> _DIRECTIONS FOR THIS TASK_:
Return all the entries exactly, keeping pictures out.
-------- SUPPLIED INFORMATION --------
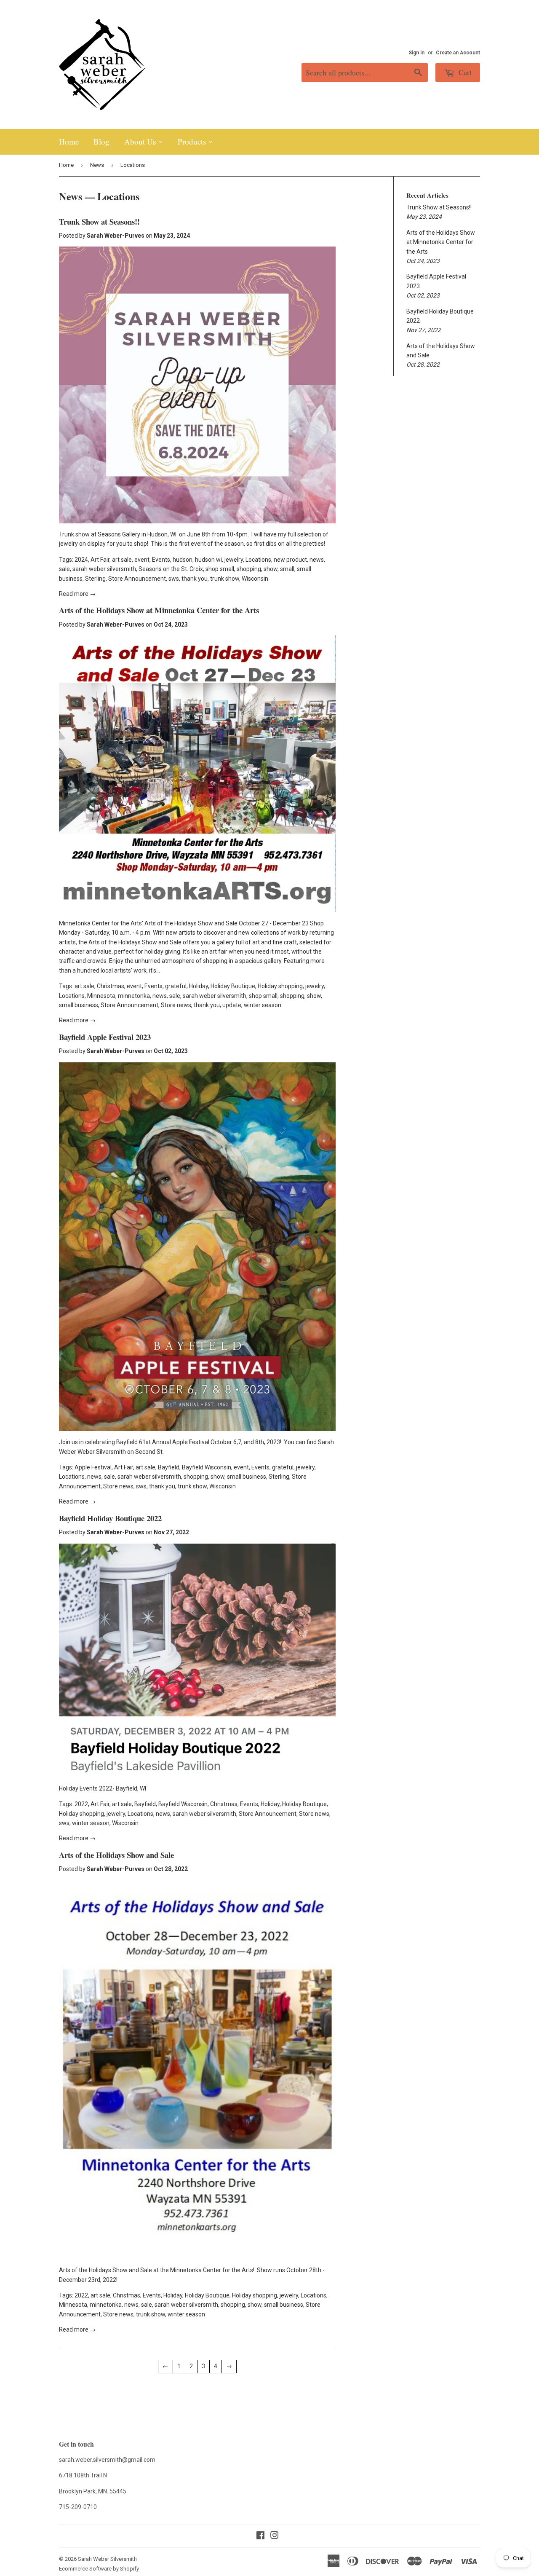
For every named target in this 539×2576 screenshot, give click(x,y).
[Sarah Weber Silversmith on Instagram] (274, 2536)
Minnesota (101, 995)
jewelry (233, 559)
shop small (219, 569)
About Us (141, 141)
--------
> _RESPONSE BOX_:
For every named target in this 539×2576 screenshot, give click(x,y).
[Sarah Weber Silversmith on Instagram] (274, 2536)
Minnesota (101, 995)
jewelry (233, 559)
shop small (219, 569)
About Us (141, 141)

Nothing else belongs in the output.